23 million records leaked in Vietnam Airlines–linked data breach

In an email sent to customers on Oct. 14, the national carrier said it was alerted after hackers uploaded 23 million customer records belonging to several companies, including Vietnam Airlines, on data-trading forums on Oct. 10. The leaked dataset contained information ranging from November 2020 to June 2025.

According to the airline, the breach stemmed from a global technology firm that operates its customer care platform. Vietnam Airlines was among multiple companies using the system that were affected. Some of the airline’s customer data processed through the platform "may have been accessed without authorization," it said.

The leaked data may include customers' names, email addresses, phone numbers, dates of birth and Lotusmiles membership numbers.

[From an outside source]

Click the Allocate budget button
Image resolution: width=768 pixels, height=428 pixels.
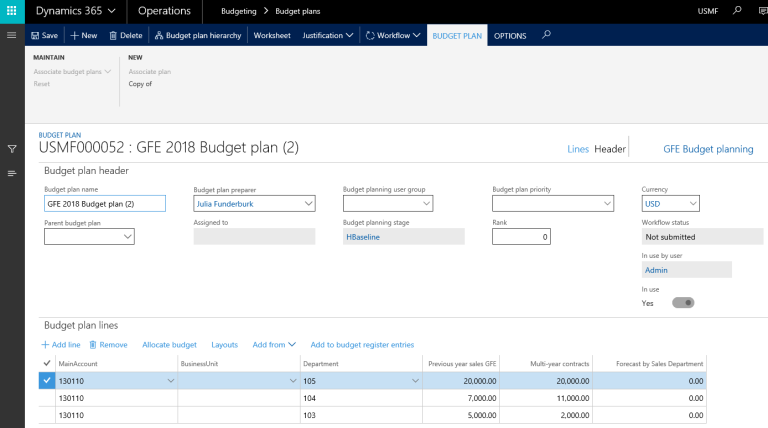click(169, 344)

However, the airline stressed that sensitive details, such as credit card and payment information, passwords, travel itineraries, passports and Lotusmiles account balances, remain secure.

Vietnam Airlines apologized to customers and said it is working with cybersecurity experts, authorities and its technology partner to investigate the breach, determine its scope and enhance protective measures.

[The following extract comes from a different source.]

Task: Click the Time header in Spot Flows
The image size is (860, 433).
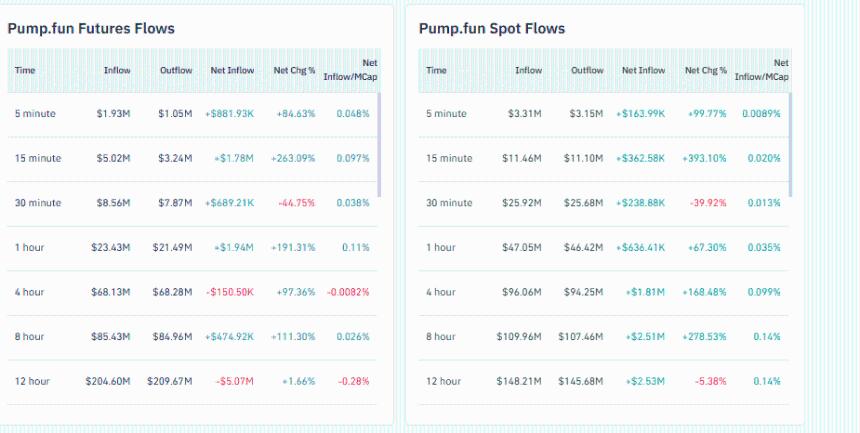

It advised customers to change their Lotusmiles and linked email passwords, be cautious of phishing emails, fake calls or scams impersonating Vietnam Airlines, and avoid sharing personal details or OTP codes on unverified websites.

This is the airline’s second major data security incident in less than a decade. In 2016, hackers attacked its website and leaked the personal data of 400,000 Lotusmiles members, disrupting check-in systems at Hanoi’s Noi Bai and Ho Chi Minh City’s Tan Son Nhat airports and delaying more than 100 flights.